Flowers are just one of the foods that go toward making the hoary marmot a hefty animal. It is up to 32 inches long, with the tail adding nearly another 10 inches, and can weigh up to 20 pounds. It lives in a burrow, which it digs in areas filled with rock fragments (known as talus). Other habitat requirements include rocks on which to perch and plenty of grass and other plants to eat.
Eating is one of the marmot's favorite pastimes, and it goes into hyperdrive in late summer, packing on an extra 20 percent or more of its body weight so that it enters winter with ample fat reserves.
Hoary marmots hibernate all winter, piling into a communal sleeping chamber in October (or even as early as mid-September depending on where they live) and not emerging again until May. The extra fat sustains them during this remarkable eight-month sleep, during which their normal respiration rate of about 100 beats per minute drops as low as three beats per minute.

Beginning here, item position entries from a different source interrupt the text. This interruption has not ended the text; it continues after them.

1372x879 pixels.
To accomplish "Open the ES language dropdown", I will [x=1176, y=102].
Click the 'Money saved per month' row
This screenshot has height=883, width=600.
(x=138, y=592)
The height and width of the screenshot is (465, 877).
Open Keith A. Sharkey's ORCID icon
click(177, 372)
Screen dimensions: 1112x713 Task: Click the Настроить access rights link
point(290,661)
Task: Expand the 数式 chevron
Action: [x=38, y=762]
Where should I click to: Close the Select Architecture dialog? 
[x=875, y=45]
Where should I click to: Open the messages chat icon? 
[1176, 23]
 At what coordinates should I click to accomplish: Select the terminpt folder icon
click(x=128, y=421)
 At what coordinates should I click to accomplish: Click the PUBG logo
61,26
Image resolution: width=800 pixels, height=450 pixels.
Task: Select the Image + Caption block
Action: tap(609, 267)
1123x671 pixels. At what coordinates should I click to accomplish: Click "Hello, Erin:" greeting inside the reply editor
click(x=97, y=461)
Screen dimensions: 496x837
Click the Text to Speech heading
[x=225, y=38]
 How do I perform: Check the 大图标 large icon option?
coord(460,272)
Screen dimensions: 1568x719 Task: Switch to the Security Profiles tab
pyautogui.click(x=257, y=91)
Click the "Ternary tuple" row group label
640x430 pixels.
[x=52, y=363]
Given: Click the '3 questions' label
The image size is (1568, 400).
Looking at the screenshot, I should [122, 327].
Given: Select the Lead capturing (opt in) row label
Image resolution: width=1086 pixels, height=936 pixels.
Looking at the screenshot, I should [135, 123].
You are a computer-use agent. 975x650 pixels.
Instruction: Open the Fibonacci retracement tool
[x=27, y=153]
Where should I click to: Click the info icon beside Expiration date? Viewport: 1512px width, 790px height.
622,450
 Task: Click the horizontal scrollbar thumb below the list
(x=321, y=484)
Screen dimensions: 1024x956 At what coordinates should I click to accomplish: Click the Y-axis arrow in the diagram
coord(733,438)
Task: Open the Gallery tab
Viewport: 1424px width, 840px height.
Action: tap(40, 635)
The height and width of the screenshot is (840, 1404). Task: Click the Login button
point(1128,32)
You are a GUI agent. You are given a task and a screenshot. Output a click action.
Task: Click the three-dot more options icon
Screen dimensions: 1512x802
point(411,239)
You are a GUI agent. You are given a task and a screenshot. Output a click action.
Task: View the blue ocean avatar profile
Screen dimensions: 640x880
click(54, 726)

When we strolled through the marmot meadow, we spotted about five of the animals. Hoary marmots typically live in small colonies that are basically extended families, spread out over a rich feeding ground.
Though the marmots on the rocks below us seemed to take notice of the whistle, they didn't stir.
Perhaps the whistler was a young marmot who thought humans were predators (which they are, though not in the park) and was practicing due diligence, while the older marmots knew there wasn't much to worry about from a bunch of mamas and papas packing sippy cups and Pirate Booty.
The marmot's whistle has earned it the common name of, well, whistler. The mountain known as Whistler in British Columbia is named after the species. The marmot is also called a whistle-pig (which is a great name for an animal, not so much for a mountain.) The whistling cry can carry for more than a mile, making it an excellent way to communicate across a sprawling meadow.
If you're a birder and are assembling a life list, you know it's going to be a lifelong occupation. A comprehensive life list is much easier for a marmot-watcher. There are only about 14 species of marmot, all of which live in the northern hemisphere, and 6 of them live in North America. You can see 5 of them without leaving the United States, and the sixth species would require nothing more than a pleasant trip to Vancouver Island.
Lewis and Clark encountered one of them, probably the yellow-bellied marmot, in their travels. They make an offhand mention of seeing a "Moonax, which the natives had petted," "moonax" being the Algonquin word for a marmot. Was it a tame marmot? Being that it was April, was it a snoozing marmot they'd dug up that was too zonked to run away? We'll never know.
No less a personage than John James Audubon painted a portrait of the hoary marmot, though it seems the only living one he saw was a caged specimen in Europe. He claimed that the marmot "seemed to be dull and sleepy." There is no record of what the marmot thought of Audubon.
If Audubon had been able to plant himself in Rainier's marmot meadow, not far from the lodge, he would have enjoyed his very agreeable subjects, who would pose most obligingly, keeping watch while sunbathing on their rocks.
Our marmot meetup occurred in late September, but now, as Halloween approaches and Mt. Rainier's flanks are cloaked in snow, the marmots have probably tucked themselves in for the winter.
They cleverly position their shared den, called a hibernaculum, under a rock so as to thwart hungry bears from digging them up midwinter and eating their snoring, conked-out selves.
They'll still be fast asleep when poor old Punxsutawney Phil, the Pennsylvanian groundhog, will be shaken awake on Groundhog Day to predict the weather. Perhaps we can start up a new holiday for midwinter--call it Marmot Monday and celebrate it by sleeping late, then getting up and eating heartily for a few hours before going back to sleep again.